# [YOUR OBJECTIVE]
Reproduce the lines below word for word, keeping them in their original order.

# [AVAILABLE RECORDS]
++++++++++
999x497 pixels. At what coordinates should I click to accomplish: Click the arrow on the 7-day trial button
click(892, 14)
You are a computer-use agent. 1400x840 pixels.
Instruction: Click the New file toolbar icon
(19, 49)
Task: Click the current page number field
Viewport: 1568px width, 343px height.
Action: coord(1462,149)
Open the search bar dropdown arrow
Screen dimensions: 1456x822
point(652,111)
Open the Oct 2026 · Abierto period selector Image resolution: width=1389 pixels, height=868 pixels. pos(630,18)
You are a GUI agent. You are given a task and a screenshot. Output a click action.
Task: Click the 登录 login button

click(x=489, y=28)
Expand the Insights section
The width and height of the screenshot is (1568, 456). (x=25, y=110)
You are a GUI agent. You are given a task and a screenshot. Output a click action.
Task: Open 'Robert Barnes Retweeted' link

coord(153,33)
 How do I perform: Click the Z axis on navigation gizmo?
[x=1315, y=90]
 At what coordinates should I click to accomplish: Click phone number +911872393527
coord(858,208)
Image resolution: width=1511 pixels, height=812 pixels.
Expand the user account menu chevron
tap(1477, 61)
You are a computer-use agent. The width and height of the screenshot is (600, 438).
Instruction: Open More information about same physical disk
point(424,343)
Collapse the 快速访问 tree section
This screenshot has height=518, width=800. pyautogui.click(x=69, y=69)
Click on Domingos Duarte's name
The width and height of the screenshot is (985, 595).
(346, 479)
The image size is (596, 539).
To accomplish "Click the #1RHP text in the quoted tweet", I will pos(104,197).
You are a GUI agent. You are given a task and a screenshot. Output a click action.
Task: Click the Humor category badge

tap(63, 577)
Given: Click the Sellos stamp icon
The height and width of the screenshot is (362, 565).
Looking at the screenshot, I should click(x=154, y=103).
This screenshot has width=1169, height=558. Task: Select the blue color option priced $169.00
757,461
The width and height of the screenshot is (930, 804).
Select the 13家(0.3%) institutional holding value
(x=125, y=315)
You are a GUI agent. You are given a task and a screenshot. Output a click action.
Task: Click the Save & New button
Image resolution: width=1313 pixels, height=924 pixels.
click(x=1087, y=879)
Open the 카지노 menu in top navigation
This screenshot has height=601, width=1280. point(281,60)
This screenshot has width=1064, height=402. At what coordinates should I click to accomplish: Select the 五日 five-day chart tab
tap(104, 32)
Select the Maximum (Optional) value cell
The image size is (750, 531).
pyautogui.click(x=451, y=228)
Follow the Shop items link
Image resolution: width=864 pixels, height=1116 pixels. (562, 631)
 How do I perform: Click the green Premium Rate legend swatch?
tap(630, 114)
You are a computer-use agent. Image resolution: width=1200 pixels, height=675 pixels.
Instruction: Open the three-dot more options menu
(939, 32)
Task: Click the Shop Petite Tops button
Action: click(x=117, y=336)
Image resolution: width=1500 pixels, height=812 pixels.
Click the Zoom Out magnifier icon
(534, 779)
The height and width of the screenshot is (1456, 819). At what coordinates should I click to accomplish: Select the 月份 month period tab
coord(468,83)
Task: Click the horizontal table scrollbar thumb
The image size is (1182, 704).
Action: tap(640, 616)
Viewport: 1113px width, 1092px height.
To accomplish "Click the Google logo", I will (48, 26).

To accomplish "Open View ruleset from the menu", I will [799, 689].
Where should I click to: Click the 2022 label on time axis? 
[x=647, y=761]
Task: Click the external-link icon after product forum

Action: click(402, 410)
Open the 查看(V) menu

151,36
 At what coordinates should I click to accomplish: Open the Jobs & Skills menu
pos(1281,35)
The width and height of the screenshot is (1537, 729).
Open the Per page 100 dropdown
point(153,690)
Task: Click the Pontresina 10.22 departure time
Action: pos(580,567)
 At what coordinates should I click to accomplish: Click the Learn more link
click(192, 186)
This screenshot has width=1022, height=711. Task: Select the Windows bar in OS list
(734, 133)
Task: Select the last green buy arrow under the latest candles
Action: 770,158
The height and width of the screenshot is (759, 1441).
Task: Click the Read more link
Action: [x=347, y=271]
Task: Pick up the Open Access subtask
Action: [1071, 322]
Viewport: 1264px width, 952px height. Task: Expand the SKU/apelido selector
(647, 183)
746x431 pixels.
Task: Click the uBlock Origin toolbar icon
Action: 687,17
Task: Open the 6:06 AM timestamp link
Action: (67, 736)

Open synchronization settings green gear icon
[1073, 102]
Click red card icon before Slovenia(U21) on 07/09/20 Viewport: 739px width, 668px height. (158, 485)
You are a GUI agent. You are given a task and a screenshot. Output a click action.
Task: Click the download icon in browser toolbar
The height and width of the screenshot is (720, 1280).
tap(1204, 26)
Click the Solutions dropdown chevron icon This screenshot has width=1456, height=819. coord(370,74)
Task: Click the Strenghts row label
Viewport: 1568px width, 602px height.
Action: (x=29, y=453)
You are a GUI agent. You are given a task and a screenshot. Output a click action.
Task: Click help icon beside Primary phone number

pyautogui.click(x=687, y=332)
++++++++++
# [EXPECTED OUTPUT]
999x497 pixels. At what coordinates should I click to accomplish: Click the arrow on the 7-day trial button
click(892, 14)
You are a computer-use agent. 1400x840 pixels.
Instruction: Click the New file toolbar icon
(19, 49)
Task: Click the current page number field
Viewport: 1568px width, 343px height.
Action: coord(1462,149)
Open the search bar dropdown arrow
Screen dimensions: 1456x822
point(652,111)
Open the Oct 2026 · Abierto period selector Image resolution: width=1389 pixels, height=868 pixels. pos(630,18)
You are a GUI agent. You are given a task and a screenshot. Output a click action.
Task: Click the 登录 login button

click(x=489, y=28)
Expand the Insights section
The width and height of the screenshot is (1568, 456). (x=25, y=110)
You are a GUI agent. You are given a task and a screenshot. Output a click action.
Task: Open 'Robert Barnes Retweeted' link

coord(153,33)
 How do I perform: Click the Z axis on navigation gizmo?
[x=1315, y=90]
 At what coordinates should I click to accomplish: Click phone number +911872393527
coord(858,208)
Image resolution: width=1511 pixels, height=812 pixels.
Expand the user account menu chevron
tap(1477, 61)
You are a computer-use agent. The width and height of the screenshot is (600, 438).
Instruction: Open More information about same physical disk
point(424,343)
Collapse the 快速访问 tree section
This screenshot has height=518, width=800. pyautogui.click(x=69, y=69)
Click on Domingos Duarte's name
The width and height of the screenshot is (985, 595).
(346, 479)
The image size is (596, 539).
To accomplish "Click the #1RHP text in the quoted tweet", I will pos(104,197).
You are a GUI agent. You are given a task and a screenshot. Output a click action.
Task: Click the Humor category badge

tap(63, 577)
Given: Click the Sellos stamp icon
The height and width of the screenshot is (362, 565).
Looking at the screenshot, I should click(x=154, y=103).
This screenshot has width=1169, height=558. Task: Select the blue color option priced $169.00
757,461
The width and height of the screenshot is (930, 804).
Select the 13家(0.3%) institutional holding value
(x=125, y=315)
You are a GUI agent. You are given a task and a screenshot. Output a click action.
Task: Click the Save & New button
Image resolution: width=1313 pixels, height=924 pixels.
click(x=1087, y=879)
Open the 카지노 menu in top navigation
This screenshot has height=601, width=1280. point(281,60)
This screenshot has width=1064, height=402. At what coordinates should I click to accomplish: Select the 五日 five-day chart tab
tap(104, 32)
Select the Maximum (Optional) value cell
The image size is (750, 531).
pyautogui.click(x=451, y=228)
Follow the Shop items link
Image resolution: width=864 pixels, height=1116 pixels. (562, 631)
 How do I perform: Click the green Premium Rate legend swatch?
tap(630, 114)
You are a computer-use agent. Image resolution: width=1200 pixels, height=675 pixels.
Instruction: Open the three-dot more options menu
(939, 32)
Task: Click the Shop Petite Tops button
Action: click(x=117, y=336)
Image resolution: width=1500 pixels, height=812 pixels.
Click the Zoom Out magnifier icon
(534, 779)
The height and width of the screenshot is (1456, 819). At what coordinates should I click to accomplish: Select the 月份 month period tab
coord(468,83)
Task: Click the horizontal table scrollbar thumb
The image size is (1182, 704).
Action: tap(640, 616)
Viewport: 1113px width, 1092px height.
To accomplish "Click the Google logo", I will (48, 26).

To accomplish "Open View ruleset from the menu", I will [799, 689].
Where should I click to: Click the 2022 label on time axis? 
[x=647, y=761]
Task: Click the external-link icon after product forum

Action: click(402, 410)
Open the 查看(V) menu

151,36
 At what coordinates should I click to accomplish: Open the Jobs & Skills menu
pos(1281,35)
The width and height of the screenshot is (1537, 729).
Open the Per page 100 dropdown
point(153,690)
Task: Click the Pontresina 10.22 departure time
Action: pos(580,567)
 At what coordinates should I click to accomplish: Click the Learn more link
click(192, 186)
This screenshot has width=1022, height=711. Task: Select the Windows bar in OS list
(734, 133)
Task: Select the last green buy arrow under the latest candles
Action: 770,158
The height and width of the screenshot is (759, 1441).
Task: Click the Read more link
Action: [x=347, y=271]
Task: Pick up the Open Access subtask
Action: [1071, 322]
Viewport: 1264px width, 952px height. Task: Expand the SKU/apelido selector
(647, 183)
746x431 pixels.
Task: Click the uBlock Origin toolbar icon
Action: 687,17
Task: Open the 6:06 AM timestamp link
Action: (67, 736)

Open synchronization settings green gear icon
[1073, 102]
Click red card icon before Slovenia(U21) on 07/09/20 Viewport: 739px width, 668px height. (158, 485)
You are a GUI agent. You are given a task and a screenshot. Output a click action.
Task: Click the download icon in browser toolbar
The height and width of the screenshot is (720, 1280).
tap(1204, 26)
Click the Solutions dropdown chevron icon This screenshot has width=1456, height=819. coord(370,74)
Task: Click the Strenghts row label
Viewport: 1568px width, 602px height.
Action: (x=29, y=453)
You are a GUI agent. You are given a task and a screenshot. Output a click action.
Task: Click help icon beside Primary phone number

pyautogui.click(x=687, y=332)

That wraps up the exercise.